Versöhnungskommission tagt
Anschläge in Bagdad fordern erneut zahlreiche Opfer

Bei Anschlägen sind am Samstag in Bagdad wieder einmal mehrere Menschen getötet worden. Im Westen der Hauptstadt wurden sieben schiitische Arbeiter aus einem fahrenden Auto heraus erschossen.

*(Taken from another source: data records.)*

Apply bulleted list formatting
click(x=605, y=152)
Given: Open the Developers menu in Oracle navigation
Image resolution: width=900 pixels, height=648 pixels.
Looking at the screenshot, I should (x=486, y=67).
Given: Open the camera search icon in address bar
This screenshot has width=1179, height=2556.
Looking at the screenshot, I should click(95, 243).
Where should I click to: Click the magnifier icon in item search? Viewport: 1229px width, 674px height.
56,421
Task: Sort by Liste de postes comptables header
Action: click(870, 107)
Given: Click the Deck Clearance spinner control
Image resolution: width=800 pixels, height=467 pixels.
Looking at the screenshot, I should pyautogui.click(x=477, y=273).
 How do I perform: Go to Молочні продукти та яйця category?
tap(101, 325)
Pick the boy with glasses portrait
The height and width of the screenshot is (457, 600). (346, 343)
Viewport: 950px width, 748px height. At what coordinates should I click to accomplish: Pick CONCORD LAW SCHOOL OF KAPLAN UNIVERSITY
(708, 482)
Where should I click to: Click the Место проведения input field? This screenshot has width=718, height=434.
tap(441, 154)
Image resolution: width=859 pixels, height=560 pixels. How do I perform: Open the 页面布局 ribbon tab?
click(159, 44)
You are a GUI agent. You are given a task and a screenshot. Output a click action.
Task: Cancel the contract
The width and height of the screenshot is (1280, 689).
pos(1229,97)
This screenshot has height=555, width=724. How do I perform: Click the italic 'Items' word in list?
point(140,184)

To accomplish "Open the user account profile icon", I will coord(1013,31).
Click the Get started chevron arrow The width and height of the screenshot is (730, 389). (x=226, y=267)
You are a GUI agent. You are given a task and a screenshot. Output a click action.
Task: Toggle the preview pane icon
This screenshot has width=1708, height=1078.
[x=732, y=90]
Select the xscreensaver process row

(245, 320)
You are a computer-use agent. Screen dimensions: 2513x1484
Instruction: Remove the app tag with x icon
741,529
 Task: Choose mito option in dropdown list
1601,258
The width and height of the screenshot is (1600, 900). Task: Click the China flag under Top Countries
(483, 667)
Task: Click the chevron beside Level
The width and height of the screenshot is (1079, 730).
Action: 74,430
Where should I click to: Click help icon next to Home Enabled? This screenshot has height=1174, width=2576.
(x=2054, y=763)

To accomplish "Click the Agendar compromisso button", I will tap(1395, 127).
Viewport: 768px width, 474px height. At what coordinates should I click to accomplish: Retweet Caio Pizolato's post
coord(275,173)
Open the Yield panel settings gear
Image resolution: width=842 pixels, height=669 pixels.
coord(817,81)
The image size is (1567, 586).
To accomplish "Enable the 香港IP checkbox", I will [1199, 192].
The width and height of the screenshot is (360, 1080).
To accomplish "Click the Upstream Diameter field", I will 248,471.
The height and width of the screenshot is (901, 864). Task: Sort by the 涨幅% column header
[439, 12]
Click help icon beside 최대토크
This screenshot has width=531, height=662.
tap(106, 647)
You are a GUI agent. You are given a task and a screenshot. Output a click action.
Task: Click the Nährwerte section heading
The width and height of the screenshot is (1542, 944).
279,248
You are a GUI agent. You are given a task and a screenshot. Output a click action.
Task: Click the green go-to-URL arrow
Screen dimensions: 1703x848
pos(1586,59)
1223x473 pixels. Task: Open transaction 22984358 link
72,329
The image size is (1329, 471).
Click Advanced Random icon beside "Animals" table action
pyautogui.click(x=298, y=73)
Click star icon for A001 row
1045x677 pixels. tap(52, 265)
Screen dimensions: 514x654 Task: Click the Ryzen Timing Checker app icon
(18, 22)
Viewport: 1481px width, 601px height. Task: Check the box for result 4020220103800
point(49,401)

HB BAGDAD. Zwei weitere erlitten Verletzungen, wie die Polizei mitteilte. Der Osten Bagdads wurde innerhalb von 20 Minuten von zwei schweren Explosionen erschüttert.

Einer der Anschläge galt einer Polizeistreife; getötet wurde dabei ein Passant. Die zweite Detonation ereignete sich in der Nähe eines Militärstützpunkts. Dabei kam nach Angaben der Streitkräfte ein US-Soldat ums Leben.

Bei einem Bombenanschlag und einer Schießerei auf einem Markt in Bakuba wurden drei Menschen getötet und fünf weitere verletzt. In Mossul griffen Bewaffnete einen Stützpunkt irakischer und amerikanischer Soldaten an, kurze Zeit später zündete ein Selbstmordattentäter eine Autobombe. Verletzt wurde nach Angaben eines Polizeisprechers niemand. Während eines Gefechts zwischen vermummten Bewaffneten und irakischen Polizisten wurde in Mossul eine Zivilperson getötet, drei Angreifer starben bei einer weiteren Schießerei. In Hilla kam ein irakischer Soldat ums Leben, als vor seinem Hauseingang ein Sprengsatz explodierte.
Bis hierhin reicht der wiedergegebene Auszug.